Equally clear to me is that we need a leader who can unite the party to unite the country.

Neither of those things is possible once the other Jeremy (Corbyn) gets into no 10. 

Very few people will be able to hold our fractured party together, and bring our country together. Anyone who seriously alienates the Lib Dem/Tory or UKIP swing voters who gave us a majority in 2015 will hand the keys of No 10 to Corbyn. As someone who voted Remain but has worked tirelessly to honour the referendum result, Jeremy is one of the few who can unify. 

After 9 years in the Cabinet, Jeremy has the experience, stature and track record of competence to lead the country at this perilous time.

He survived in one of the toughest jobs in Government for five years to become the longest serving Health Secretary ever – managing an annual budget of over £100bn and the fourth largest workforce in the world.

Jeremy was also responsible for the successful delivery of the London Olympics, the largest peacetime logistical exercise in the country’s history.

He is the only candidate who is also a successful entrepreneur, having set up a business and grown it into a multinational company employing over 200 people.

Those entrepreneurial skills are exactly what the country needs to help us navigate this challenging phase and embrace the opportunities of Brexit.

That business gave 5% of its profit to charity and established a charitable foundation that has given millions to some of the poorest people in the world.

As Foreign Secretary Jeremy has quickly gained respect at home and abroad as a competent and compassionate Foreign Secretary who champions human rights and fights for British interests, including personally brokering peace talks in the Yemen conflict, fighting for the release of Nazanin Zaghari Ratcliffe, speaking up for the rights of Christians around the world and securing a presidential pardon for the academic Matthew Hedges when he was falsely imprisoned in Dubai.

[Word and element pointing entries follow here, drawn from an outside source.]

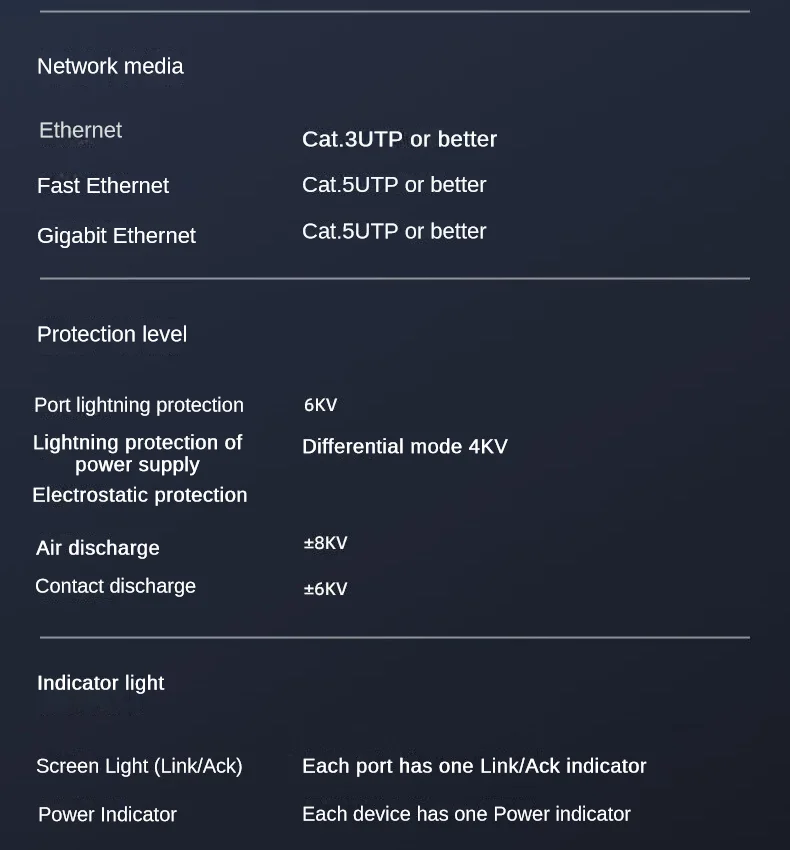Click Each device has one Power indicator text
Image resolution: width=790 pixels, height=850 pixels.
click(x=466, y=814)
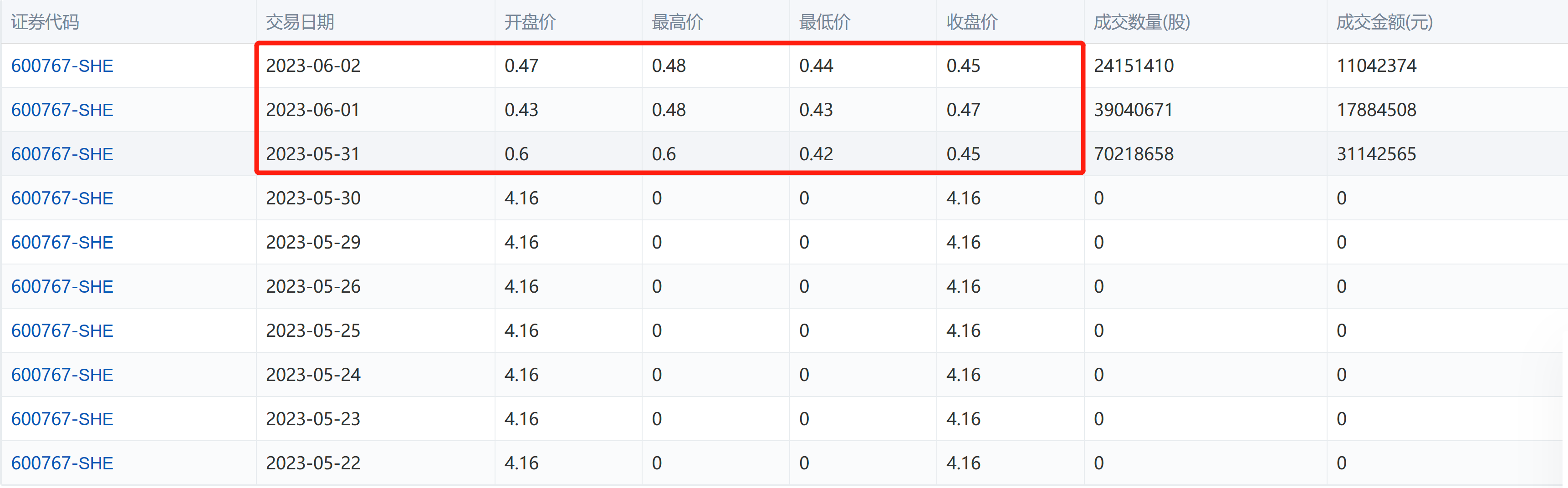This screenshot has width=1568, height=488.
Task: Select the 70218658 volume cell
Action: tap(1134, 154)
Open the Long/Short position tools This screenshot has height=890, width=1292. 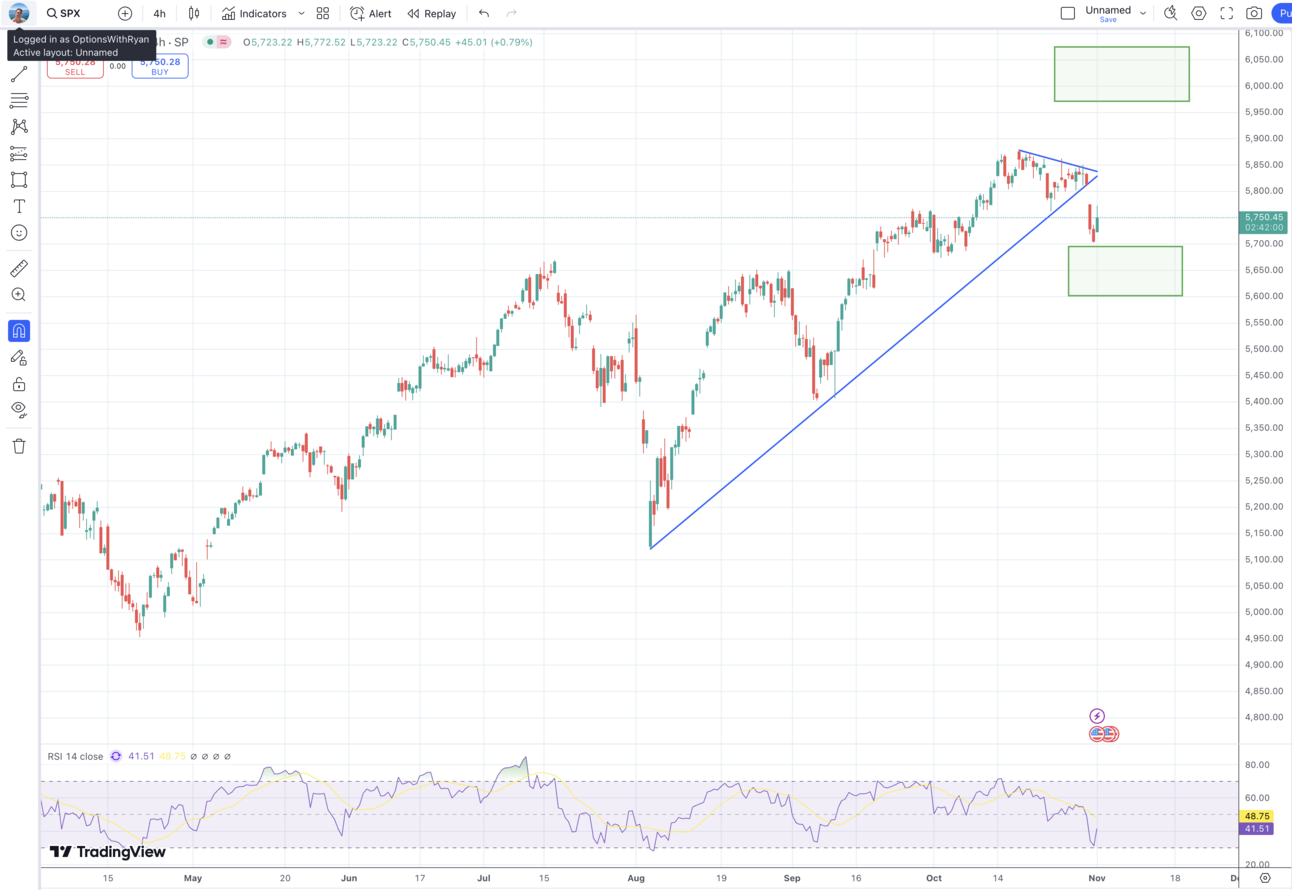18,153
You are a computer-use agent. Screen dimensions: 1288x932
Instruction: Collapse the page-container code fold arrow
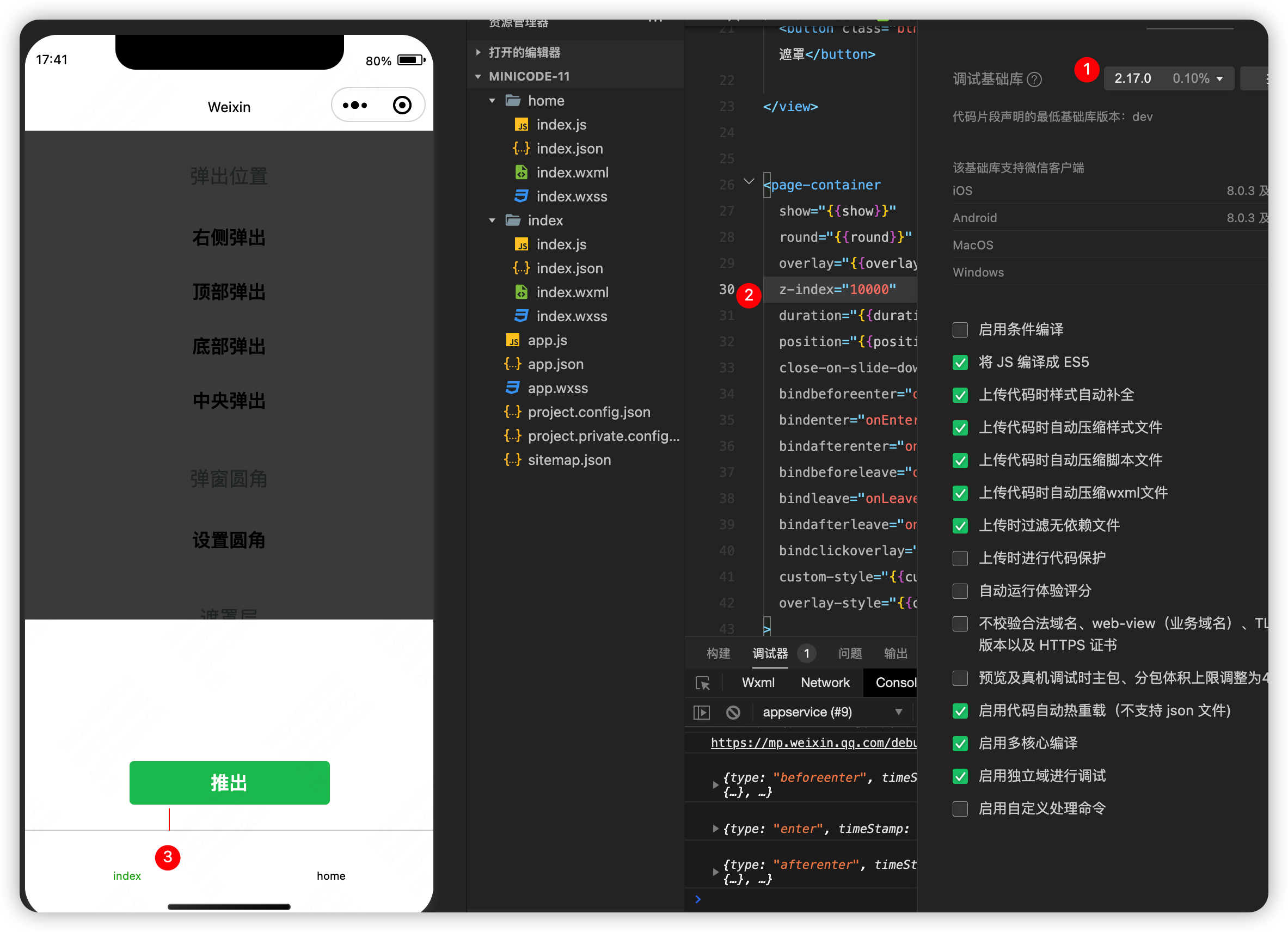coord(749,182)
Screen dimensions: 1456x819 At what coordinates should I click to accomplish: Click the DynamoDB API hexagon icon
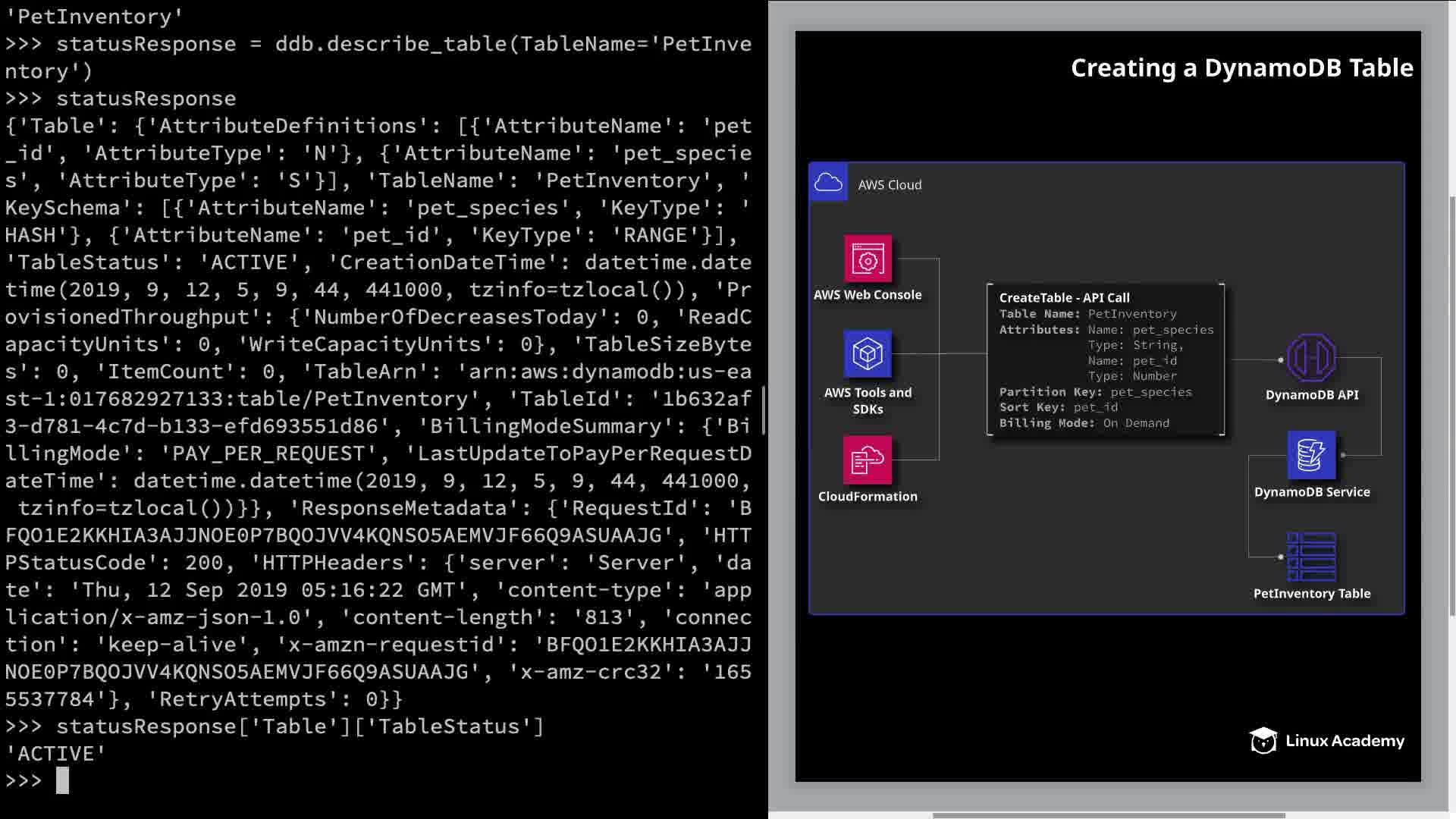click(x=1311, y=358)
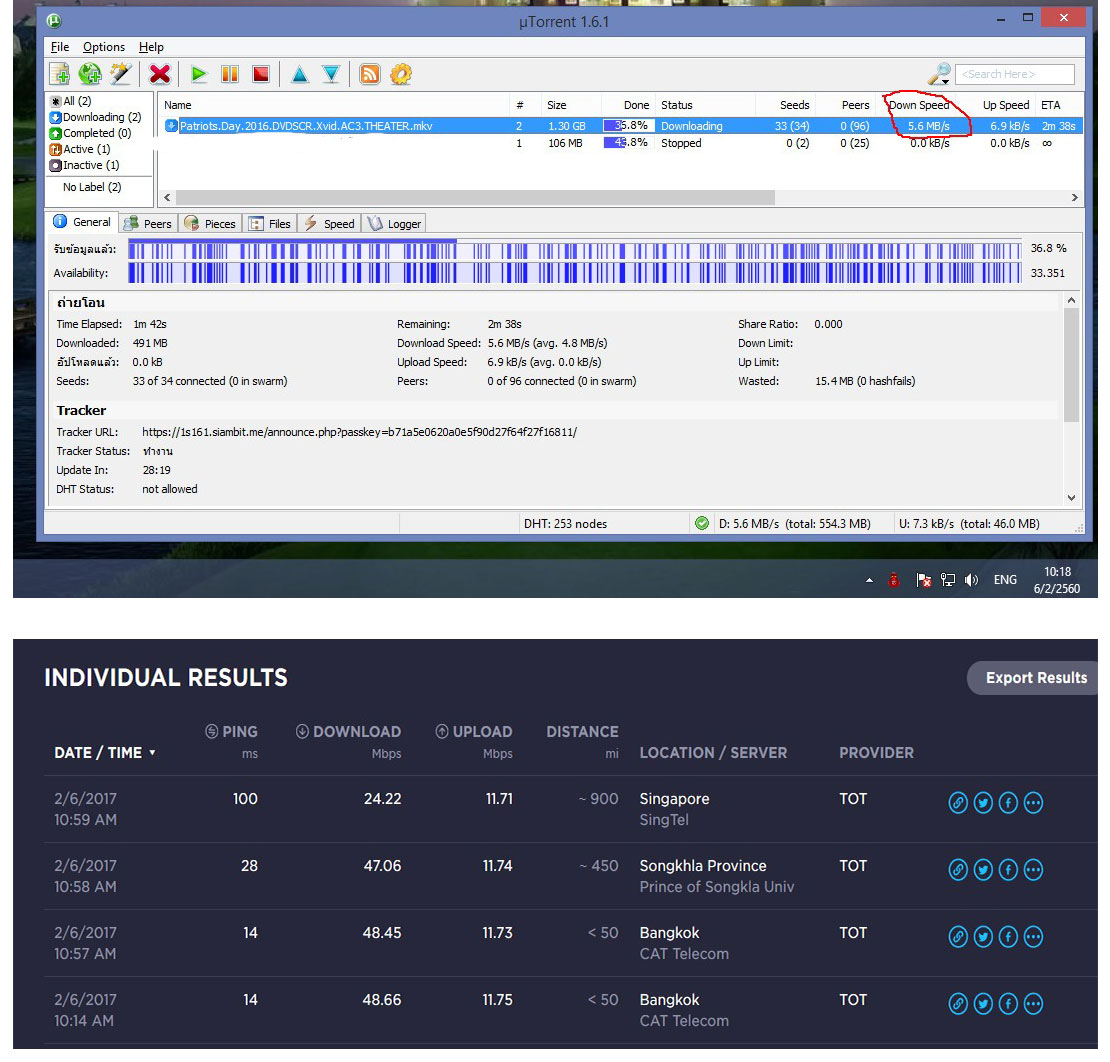Screen dimensions: 1110x1062
Task: Move torrent up the queue
Action: pos(299,74)
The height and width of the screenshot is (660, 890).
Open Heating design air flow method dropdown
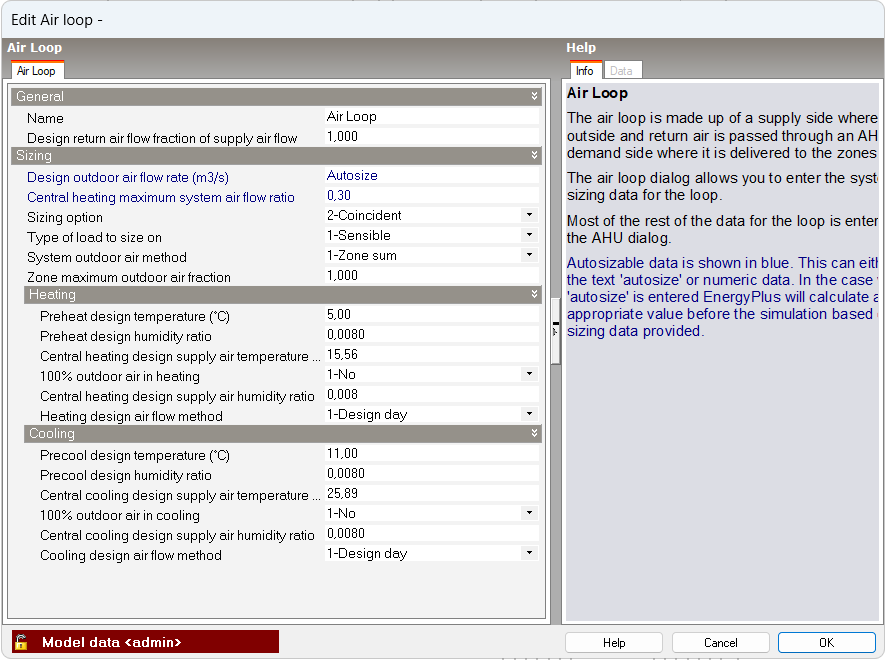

That phone call from Gavin Barwell in 2015, that took me into Team Hunt in the first place, allowed me to see at close quarters the man I hope to be our next Prime Minister.

Jeremy has the temperament, the personality and the international reputation to take charge at this time.

He has the cool head under fire you need in the top job and he is, above all, someone the country can trust and rely upon. I’ve seen Jeremy Hunt close-up and it’s why he has my support to be our next Prime Minister.

Steve Brine MP served as PPS to Jeremy Hunt as Health Secretary from 2015-2016 and as Public Health Minister from 2017-2018.

Pictured; Steve with Jeremy Hunt at the Department of Health.